Sechs Jahre lang lebte er in einem Container

Er kam als Säugling von Armenien nach Deutschland, sechs Jahre lang lebte seine Familie in einem Container, sein Vater trainierte ihn und Bruder Robert in der Kampfsportvariante Taekwondo - im Verein in Hamburg lernte er Boxen. "Ich weiß, wie es sich in einem Asylantenheim anfühlt", sagt Harutyunyan, der bis vor sechs Jahren von Hartz IV lebte und mittlerweile als Sportsoldat im Stützpunkt in Schwerin trainiert.

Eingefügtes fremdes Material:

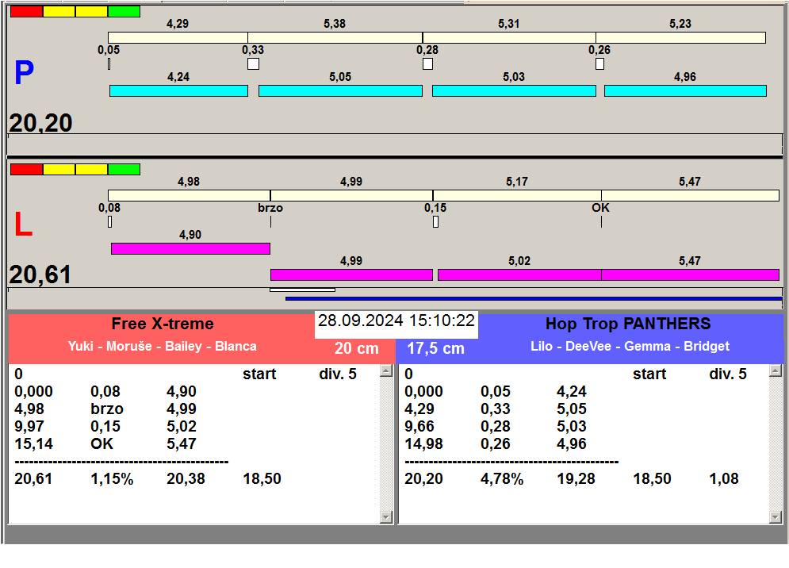Screen dimensions: 789x568
Task: Click the 20 cm jump height label
Action: (356, 349)
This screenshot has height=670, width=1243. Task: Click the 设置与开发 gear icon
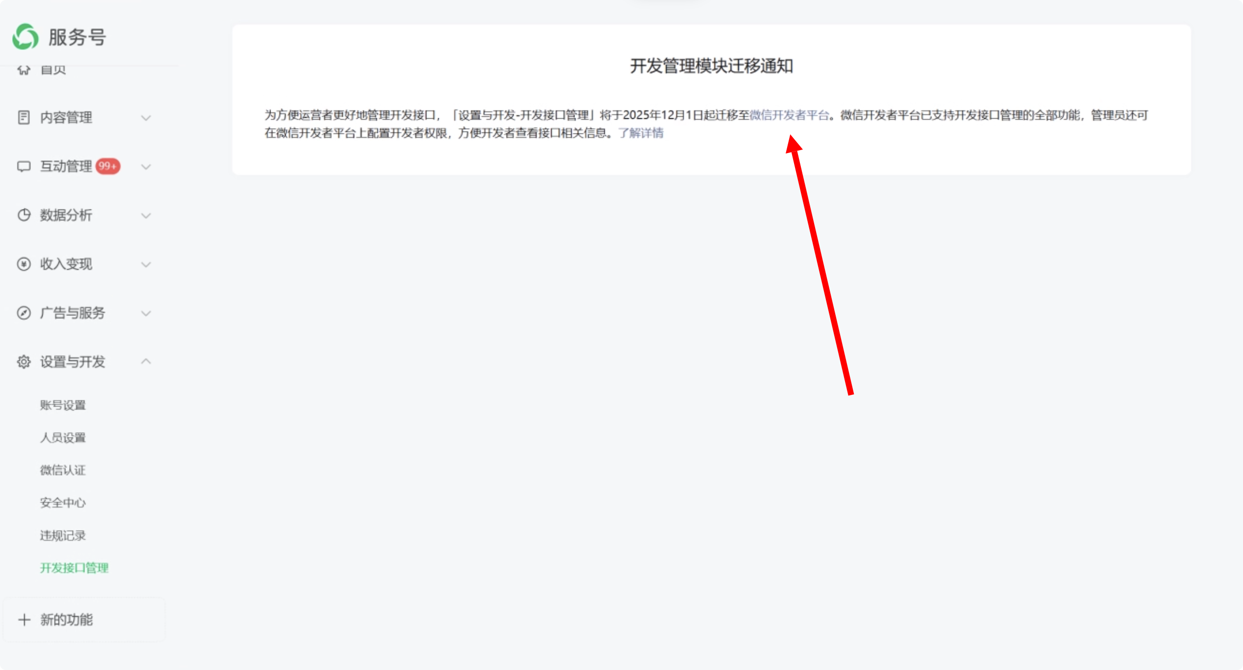[24, 362]
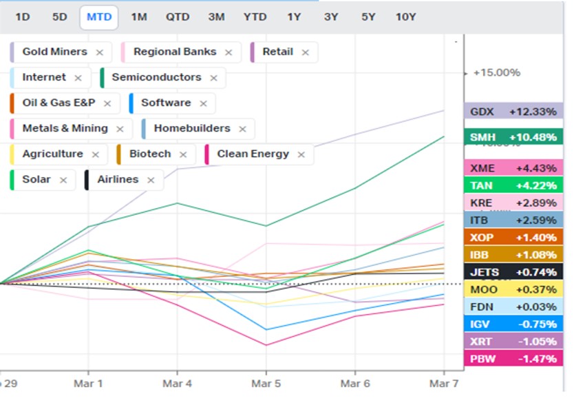Click the GDX +12.33% label
This screenshot has height=405, width=585.
tap(513, 112)
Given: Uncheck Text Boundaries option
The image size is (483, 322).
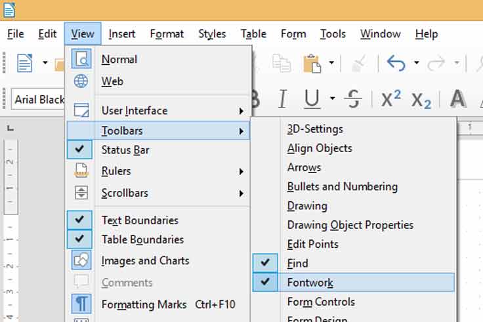Looking at the screenshot, I should pyautogui.click(x=139, y=220).
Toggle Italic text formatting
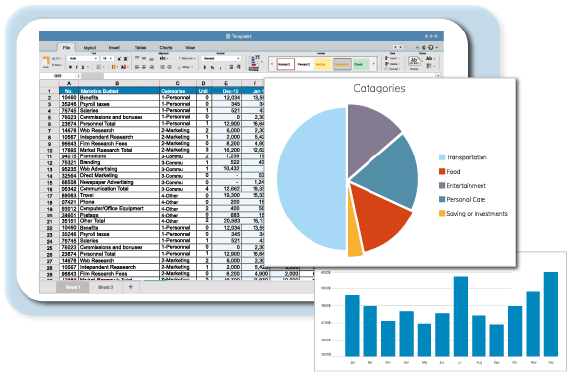 pyautogui.click(x=77, y=67)
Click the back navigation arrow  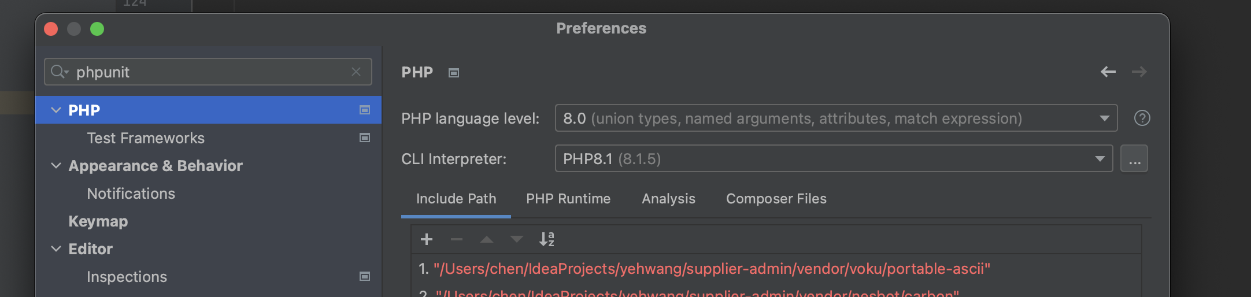1108,72
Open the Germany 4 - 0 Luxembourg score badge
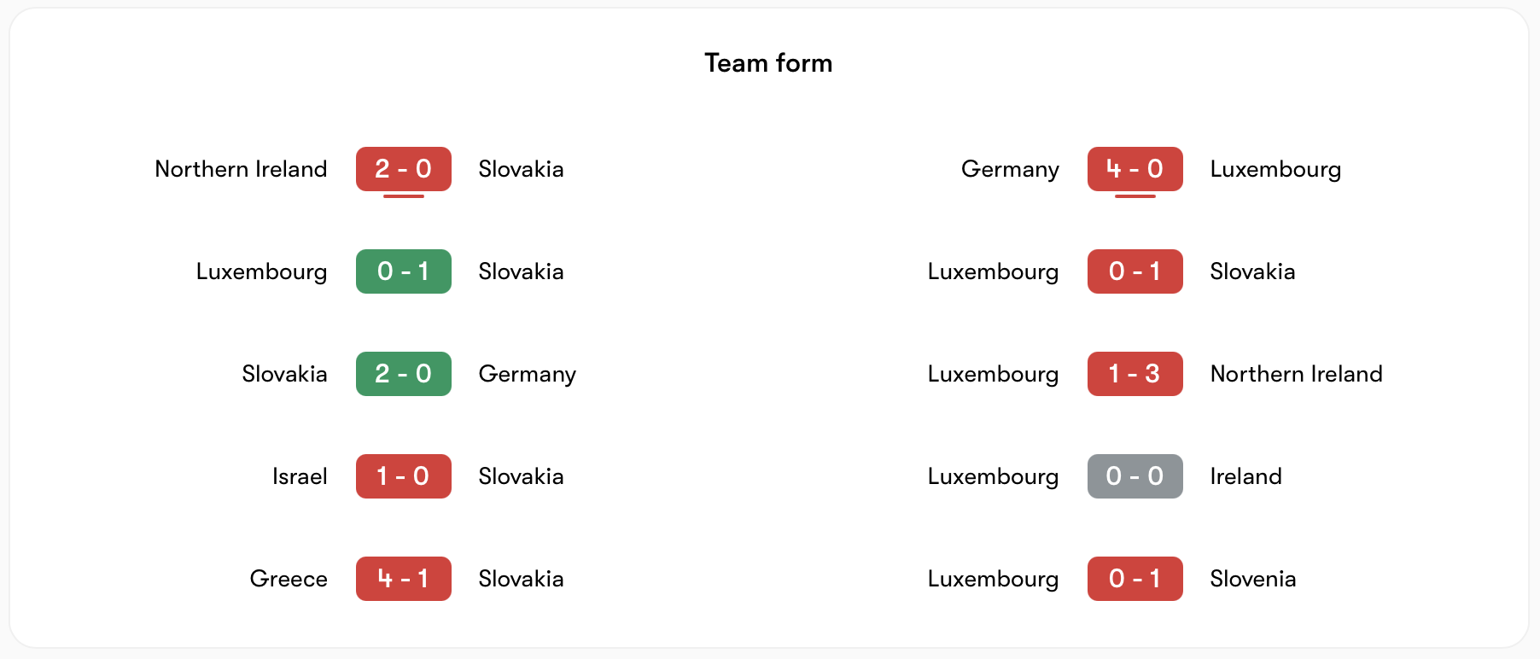Image resolution: width=1540 pixels, height=659 pixels. click(x=1135, y=169)
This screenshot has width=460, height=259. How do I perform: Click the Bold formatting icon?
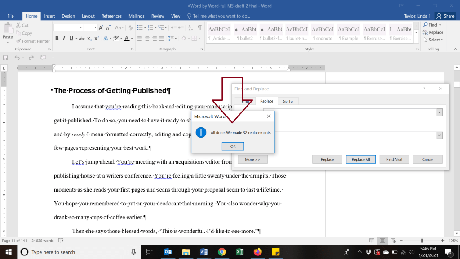click(57, 38)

Er ist kein Lautsprecher, kein Müllredner. Er hat seinen Namen nicht eingedeutscht wie viele andere Kämpfer. Er heißt nicht griffig Felix Sturm oder Marco Huck oder Artur Abraham, er heißt weiterhin Artem Harutyunyan. "Ich weiß, wie es ist, wenn man in ein fremdes Land kommt. Ich weiß, wie sich die Flüchtlinge derzeit fühlen", sagt er: "Ich will etwas tun." Gemeinsam mit seinem Bruder organisiert er Trainingseinheiten für Jugendliche aus Syrien: "Ich möchte ihnen zeigen, dass der Boxsport einem helfen kann - und dass man sogar für sein Land eine Medaille holen kann."

Sein Land, das ist mittlerweile Deutschland. Er möchte im kommenden Jahr an der Amateur-Weltmeisterschaft in Hamburg teilnehmen und auch dort eine Medaille holen. "Gold ist nicht alles", sagt er: "Am Ende zählt nur, dass man glücklich ist mit sich." Dieser Boxer, der nach seiner Niederlage so herrlich sympathisch reagierte, scheint tatsächlich ziemlich glücklich mit sich zu sein.